Ardell, for the first time, I had to fill out a form for my broker stating our side of the commission when the house went into escrow (usually I just double check my escrow officer).  I weirdly superstitious about that and I have NEVER calculated my commission until the check is in my hand.  I think it jinxed me.  It was the first time a client ever asked for a chunk of it.  Did they get it?  No, but that space on the form will be blank from now on!

I just went through a couple of other things you mentioned above, too.  Great advice!

Jun 25, 2008 04:32 AM
Rob Graham
Windermere Real Estate - Seattle, WA
Rob Graham
Yes, but will there be time enough for counting when the dealin's done?
Jun 25, 2008 06:05 AM
ARDELL DellaLoggia
Better Properties Seattle - Kirkland, WA

Rob, in this business we don't count until the end, and the end is August, September.  You Crank it OUT from 1/1 through 10/15 or so...then you count and do your business plan for the next year.

Make all of your changes in October through December and then spend ALL of your time doing business based on those decisions.

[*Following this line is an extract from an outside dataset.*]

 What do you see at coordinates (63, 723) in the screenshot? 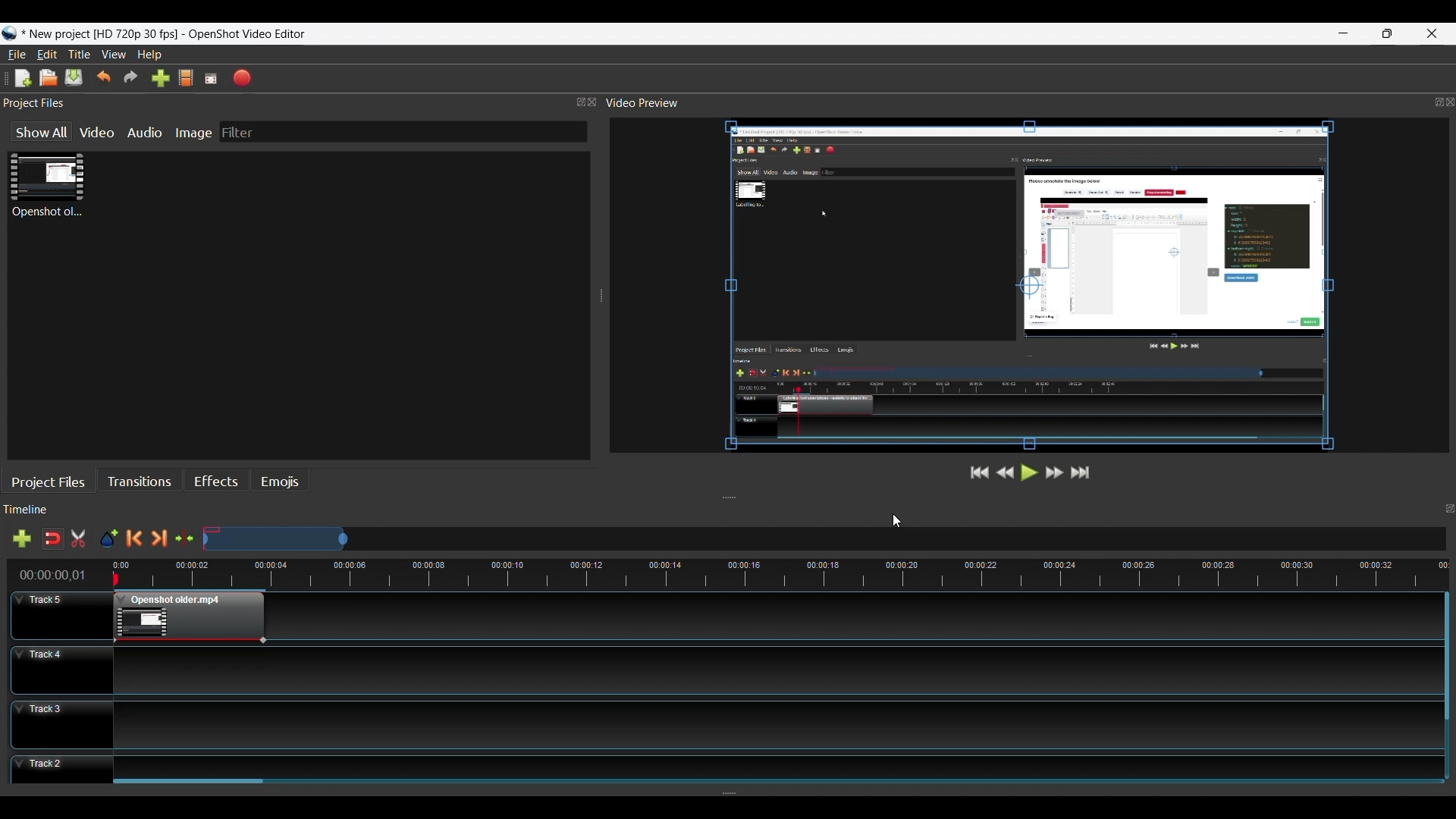
I see `Track Header` at bounding box center [63, 723].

Someone calls to sell you something?  Say, call me on October 15th.  It's a huge time-saver and keeps you focused.  Some exceptions, of course.  I'm taking a video class in a few days.  I'm speaking at Inman in July.  But for the most part, we don't "count" each deal one by one...we count the whole season and make adjustments accordingly for next season.

Jun 25, 2008 08:49 AM
Pam Pugmire
Silvercreek Realty Group - Meridian, ID
Meridian Idaho Real Estate
Wow, that's a negotiating class in under 10 minutes! Great analogy.
Jun 25, 2008 09:36 PM
ARDELL DellaLoggia
Better Properties Seattle - Kirkland, WA

Pam,

Listening to the song again I realize I forgot one in the post.

...Cause every hands a winner; and every hands a loser

There really is no such thing as a house that never sells.  Often the buyer deducts from the price things like "cost to travel to work from here", as if it is the seller's propblem that the house is far from that particular buyer's workplace.  Not everyone will make the same value assessment of a property, and one buyer's "winner" is another buyer's "loser".